Wednesday night’s glorious win over Olympiacos, a ray of light after a dark, dark season, meant everything and nothing. Everything to the fans, a spine-tingling, heart-pumping night of excitement, noise and a glimpse of the Manchester United that we saw with such incredible regularity over the last twenty-odd years under Fergie. This was the talent, tempo, passion and fight that we knew was within the players, but that we’ve seen in only fleeting glimpses since the beginning of the Moyes era. It meant everything to the players, so clearly low on confidence and belief, a crackling night under the lights at Old Trafford, a final throw of the dice in a match that provided the last infinitesimal crack at ending the campaign with a trophy, a Champions League place for next season and some sense of achievement. The goofy smiles on their faces at full time and the overexcited interviews giving away just how cathartic a night it had been. And it meant everything, no doubt, to David Moyes, all too aware that after eight months of false dawns and decline he was clean out of lives. All went to bed with a smile on their faces and slept soundly. All will have woken up this morning with that same smile, at last a night to celebrate and remember.

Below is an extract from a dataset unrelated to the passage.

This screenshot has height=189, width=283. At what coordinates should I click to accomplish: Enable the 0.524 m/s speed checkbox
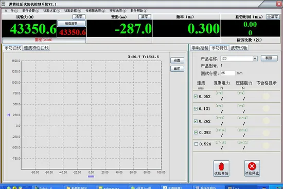click(196, 144)
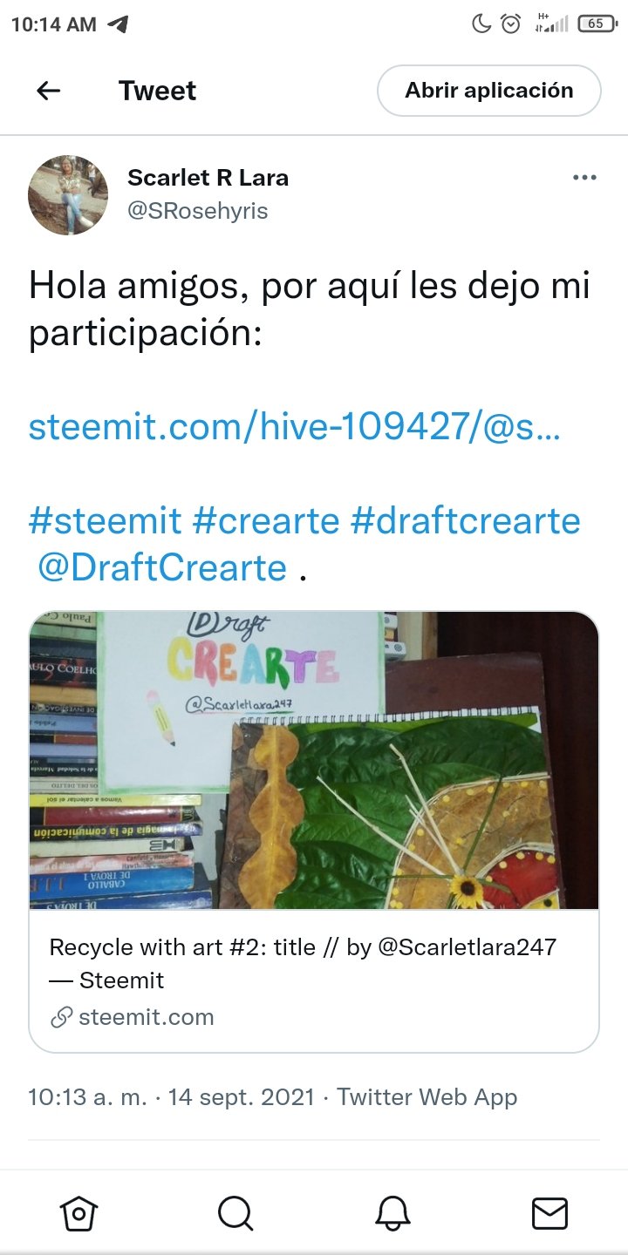628x1255 pixels.
Task: Go to the Home tab icon
Action: (x=79, y=1213)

And yet it also, in the context of the story of the whole season, meant nothing at all. In a campaign that has so far seen United play 43 games, such fight, spirit, talent and adventure has been the exception rather than the rule. We can point to only 3 or 4 other matches where the fans have come away with a sense that they’d seen something significant or special that made the hairs stand up on the back our necks: Arsenal at home in the League, Leverkusen away in the Champions League, Liverpool at home in the Carling Cup. Aside from those performances there has only been the odd glimpse of anything out of the ordinary, something to link this United team and squad, consisting largely of the same players that won the title in a roller coaster of emotions last season, to that which created such drama in 2012/13. The significance of those matches mentioned and those which brought more gritty wins against less lofty opposition is that each was trumpeted as a turning point, the start of a new brighter future for Moyes’ Manchester United, and yet, without fail this team has reverted to type and deeply disappointed in the matches that followed. It has been one step forward and two steps back. Yes, this was a glorious, noteworthy, memorable night, but, as part of a wider analysis, it demonstrates nothing more than a one-off performance where the stars aligned. Until such out of the ordinary showings become the ordinary this match provides no more insight into the disastrous Moyes reign than the victories that came before it. Rather, it offers as many questions as answers. Where has this fight been hiding all season? Why only let the hand brake off now when all is virtually lost? Was this Fergie’s team playing from memory? The one thing that we can take from it, aside from a happy glow, is the knowledge that these players are not all as bad as has been suggested and that the talent to perform and achieve at a high level is there. This is not a vintage squad, but it is still a fine one with a number of wonderful talents who should be playing to their potential far more often. Taking this group forward is not the “enormous task” that Moyes claims it to be and United should not need to “rise again”. As @andersred opined on twitter, “The club wasn’t even on the floor a year ago, let alone in need of resurrection”. The club doesn’t need to start again, just add to and get the best out of what they already have.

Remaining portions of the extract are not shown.